**Requirement**
Of all the lines below, output only those starting at the one with "[combobox] (100, 133)" and ending at the one with "[Instagram] (156, 1672)", both ends included, exactly as written.

[Stored data]
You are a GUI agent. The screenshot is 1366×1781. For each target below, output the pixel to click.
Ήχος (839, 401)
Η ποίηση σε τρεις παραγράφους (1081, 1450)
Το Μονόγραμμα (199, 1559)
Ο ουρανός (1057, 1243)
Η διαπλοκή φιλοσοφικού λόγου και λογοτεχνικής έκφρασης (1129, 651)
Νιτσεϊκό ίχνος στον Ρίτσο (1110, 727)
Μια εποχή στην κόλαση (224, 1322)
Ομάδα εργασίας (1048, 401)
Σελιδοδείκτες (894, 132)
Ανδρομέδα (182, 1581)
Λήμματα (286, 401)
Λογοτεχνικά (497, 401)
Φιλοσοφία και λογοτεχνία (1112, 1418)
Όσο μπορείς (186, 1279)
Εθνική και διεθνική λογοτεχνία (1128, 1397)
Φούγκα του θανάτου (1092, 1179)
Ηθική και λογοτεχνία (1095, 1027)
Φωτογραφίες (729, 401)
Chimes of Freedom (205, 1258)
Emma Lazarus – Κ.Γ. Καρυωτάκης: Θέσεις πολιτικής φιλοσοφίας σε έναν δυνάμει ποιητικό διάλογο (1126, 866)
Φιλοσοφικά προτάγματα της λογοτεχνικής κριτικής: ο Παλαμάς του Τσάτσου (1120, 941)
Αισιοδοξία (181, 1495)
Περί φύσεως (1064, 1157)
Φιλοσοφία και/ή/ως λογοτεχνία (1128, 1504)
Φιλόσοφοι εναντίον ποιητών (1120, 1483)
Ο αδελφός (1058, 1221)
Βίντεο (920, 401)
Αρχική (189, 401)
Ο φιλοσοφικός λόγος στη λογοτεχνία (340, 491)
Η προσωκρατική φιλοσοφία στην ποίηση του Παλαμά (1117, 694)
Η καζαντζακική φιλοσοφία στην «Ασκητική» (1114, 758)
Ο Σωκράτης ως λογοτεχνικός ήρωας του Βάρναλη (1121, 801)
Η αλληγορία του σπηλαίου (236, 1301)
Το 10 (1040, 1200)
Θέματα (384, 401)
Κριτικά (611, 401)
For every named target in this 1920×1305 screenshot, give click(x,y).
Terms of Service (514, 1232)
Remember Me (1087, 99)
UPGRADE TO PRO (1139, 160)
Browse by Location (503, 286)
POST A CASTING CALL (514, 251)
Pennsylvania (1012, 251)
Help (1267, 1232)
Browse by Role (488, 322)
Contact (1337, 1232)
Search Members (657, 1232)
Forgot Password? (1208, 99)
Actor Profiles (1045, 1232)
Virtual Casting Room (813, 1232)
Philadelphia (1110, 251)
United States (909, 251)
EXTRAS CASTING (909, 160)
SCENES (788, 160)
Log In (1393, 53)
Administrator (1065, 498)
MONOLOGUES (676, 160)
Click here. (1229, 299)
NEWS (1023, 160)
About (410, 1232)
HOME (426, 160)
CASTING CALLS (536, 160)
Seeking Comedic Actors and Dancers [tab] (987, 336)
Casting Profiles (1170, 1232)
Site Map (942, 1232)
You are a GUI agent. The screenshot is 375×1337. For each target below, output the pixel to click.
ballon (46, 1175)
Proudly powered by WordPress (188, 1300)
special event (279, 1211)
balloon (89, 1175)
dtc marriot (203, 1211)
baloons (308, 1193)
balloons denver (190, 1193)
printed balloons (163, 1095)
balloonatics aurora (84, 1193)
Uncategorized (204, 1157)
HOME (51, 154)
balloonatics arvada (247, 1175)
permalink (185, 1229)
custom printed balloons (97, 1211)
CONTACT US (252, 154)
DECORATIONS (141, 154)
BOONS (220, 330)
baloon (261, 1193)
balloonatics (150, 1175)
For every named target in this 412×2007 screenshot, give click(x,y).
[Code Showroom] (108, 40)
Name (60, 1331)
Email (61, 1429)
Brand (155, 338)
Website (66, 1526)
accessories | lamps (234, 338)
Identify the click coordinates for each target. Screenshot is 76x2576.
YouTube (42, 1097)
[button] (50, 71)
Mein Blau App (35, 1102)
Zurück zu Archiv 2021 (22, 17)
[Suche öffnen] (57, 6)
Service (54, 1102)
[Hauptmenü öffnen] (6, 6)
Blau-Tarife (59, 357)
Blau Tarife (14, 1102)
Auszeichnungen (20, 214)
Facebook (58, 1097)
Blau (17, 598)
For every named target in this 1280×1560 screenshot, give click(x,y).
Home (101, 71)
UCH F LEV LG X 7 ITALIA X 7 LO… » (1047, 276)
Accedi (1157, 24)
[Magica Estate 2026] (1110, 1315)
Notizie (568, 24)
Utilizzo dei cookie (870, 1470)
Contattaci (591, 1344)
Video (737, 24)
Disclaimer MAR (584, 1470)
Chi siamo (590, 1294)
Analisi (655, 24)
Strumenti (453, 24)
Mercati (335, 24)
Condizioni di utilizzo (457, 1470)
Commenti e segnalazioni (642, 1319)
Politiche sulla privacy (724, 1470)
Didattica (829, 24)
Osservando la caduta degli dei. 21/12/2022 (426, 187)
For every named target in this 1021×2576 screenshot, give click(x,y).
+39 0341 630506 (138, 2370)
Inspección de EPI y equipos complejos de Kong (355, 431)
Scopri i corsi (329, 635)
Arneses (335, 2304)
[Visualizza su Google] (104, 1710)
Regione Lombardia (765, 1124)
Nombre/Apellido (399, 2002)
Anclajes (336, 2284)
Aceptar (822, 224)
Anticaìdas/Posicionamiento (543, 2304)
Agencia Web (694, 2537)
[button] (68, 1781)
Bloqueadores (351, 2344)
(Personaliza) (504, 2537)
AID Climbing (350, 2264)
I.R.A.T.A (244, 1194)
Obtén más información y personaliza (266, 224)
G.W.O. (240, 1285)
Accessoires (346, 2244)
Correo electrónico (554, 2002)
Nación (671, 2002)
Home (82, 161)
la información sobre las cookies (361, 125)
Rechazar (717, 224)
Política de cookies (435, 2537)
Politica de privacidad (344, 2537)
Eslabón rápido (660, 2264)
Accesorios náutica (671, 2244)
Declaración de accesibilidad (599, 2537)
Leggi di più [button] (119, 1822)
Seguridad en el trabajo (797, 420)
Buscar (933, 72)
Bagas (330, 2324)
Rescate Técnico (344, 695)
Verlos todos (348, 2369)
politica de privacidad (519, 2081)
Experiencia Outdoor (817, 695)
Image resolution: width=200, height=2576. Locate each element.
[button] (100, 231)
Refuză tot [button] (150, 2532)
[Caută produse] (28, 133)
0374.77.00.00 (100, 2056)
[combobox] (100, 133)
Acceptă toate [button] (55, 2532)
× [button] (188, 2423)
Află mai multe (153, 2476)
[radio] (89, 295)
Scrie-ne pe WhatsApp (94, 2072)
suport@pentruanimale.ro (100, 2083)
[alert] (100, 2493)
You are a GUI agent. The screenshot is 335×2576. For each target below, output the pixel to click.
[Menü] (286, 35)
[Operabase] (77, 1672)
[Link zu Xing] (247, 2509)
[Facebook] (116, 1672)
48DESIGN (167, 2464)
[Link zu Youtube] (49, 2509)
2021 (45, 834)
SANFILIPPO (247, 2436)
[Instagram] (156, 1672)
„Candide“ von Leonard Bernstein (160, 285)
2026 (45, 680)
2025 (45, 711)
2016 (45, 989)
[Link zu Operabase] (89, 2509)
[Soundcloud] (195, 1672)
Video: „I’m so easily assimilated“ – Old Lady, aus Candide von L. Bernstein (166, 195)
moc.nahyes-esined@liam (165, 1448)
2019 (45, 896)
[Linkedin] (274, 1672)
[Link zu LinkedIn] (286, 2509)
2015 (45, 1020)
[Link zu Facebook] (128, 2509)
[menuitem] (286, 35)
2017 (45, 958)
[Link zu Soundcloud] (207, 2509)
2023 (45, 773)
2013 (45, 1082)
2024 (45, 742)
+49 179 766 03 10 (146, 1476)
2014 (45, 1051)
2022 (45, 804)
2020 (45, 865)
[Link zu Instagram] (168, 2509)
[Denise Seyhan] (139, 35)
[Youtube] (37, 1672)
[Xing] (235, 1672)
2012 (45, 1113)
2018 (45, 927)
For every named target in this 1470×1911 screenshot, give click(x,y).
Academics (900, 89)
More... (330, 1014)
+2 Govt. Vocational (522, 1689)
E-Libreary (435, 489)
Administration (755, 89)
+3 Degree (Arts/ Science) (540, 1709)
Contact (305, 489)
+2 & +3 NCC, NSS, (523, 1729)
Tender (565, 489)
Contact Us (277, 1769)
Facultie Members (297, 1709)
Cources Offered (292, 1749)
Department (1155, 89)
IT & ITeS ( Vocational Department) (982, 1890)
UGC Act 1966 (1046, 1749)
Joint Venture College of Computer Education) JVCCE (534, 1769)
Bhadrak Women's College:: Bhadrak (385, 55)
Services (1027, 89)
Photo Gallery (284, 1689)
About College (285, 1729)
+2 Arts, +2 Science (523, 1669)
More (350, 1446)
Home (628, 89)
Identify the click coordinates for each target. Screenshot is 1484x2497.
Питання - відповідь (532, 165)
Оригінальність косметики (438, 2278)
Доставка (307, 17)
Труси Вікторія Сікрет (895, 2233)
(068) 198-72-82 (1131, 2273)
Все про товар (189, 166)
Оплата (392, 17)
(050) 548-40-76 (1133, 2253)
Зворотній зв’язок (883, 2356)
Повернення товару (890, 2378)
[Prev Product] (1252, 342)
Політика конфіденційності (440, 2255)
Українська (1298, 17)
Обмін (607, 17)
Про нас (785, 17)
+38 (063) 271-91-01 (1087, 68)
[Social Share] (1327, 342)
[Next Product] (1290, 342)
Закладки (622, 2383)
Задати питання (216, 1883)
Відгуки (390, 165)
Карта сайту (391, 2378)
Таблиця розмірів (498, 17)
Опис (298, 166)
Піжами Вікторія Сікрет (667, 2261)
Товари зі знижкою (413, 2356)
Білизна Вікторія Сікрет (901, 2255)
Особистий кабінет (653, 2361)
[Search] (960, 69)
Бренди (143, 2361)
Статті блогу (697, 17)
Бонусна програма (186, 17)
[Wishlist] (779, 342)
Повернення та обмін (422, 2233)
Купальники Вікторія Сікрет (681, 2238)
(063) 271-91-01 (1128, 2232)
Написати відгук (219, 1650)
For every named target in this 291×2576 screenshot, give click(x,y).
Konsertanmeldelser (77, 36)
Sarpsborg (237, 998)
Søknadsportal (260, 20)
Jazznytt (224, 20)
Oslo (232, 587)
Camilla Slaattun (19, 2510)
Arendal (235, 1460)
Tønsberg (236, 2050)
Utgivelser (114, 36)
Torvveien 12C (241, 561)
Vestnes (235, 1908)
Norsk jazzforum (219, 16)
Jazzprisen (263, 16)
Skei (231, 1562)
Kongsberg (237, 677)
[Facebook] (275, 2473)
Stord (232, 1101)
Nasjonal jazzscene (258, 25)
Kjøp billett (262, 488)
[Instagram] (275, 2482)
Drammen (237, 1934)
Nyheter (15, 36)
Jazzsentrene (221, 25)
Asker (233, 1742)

**Task output**
[combobox] (100, 133)
Acceptă toate [button] (55, 2532)
× [button] (188, 2423)
Află mai multe (153, 2476)
[radio] (89, 295)
Scrie-ne pe WhatsApp (94, 2072)
suport@pentruanimale.ro (100, 2083)
[alert] (100, 2493)
You are a GUI agent. The screenshot is 335×2576. For each target below, output the pixel to click.
[Menü] (286, 35)
[Operabase] (77, 1672)
[Link zu Xing] (247, 2509)
[Facebook] (116, 1672)
48DESIGN (167, 2464)
[Link zu Youtube] (49, 2509)
2021 (45, 834)
SANFILIPPO (247, 2436)
[Instagram] (156, 1672)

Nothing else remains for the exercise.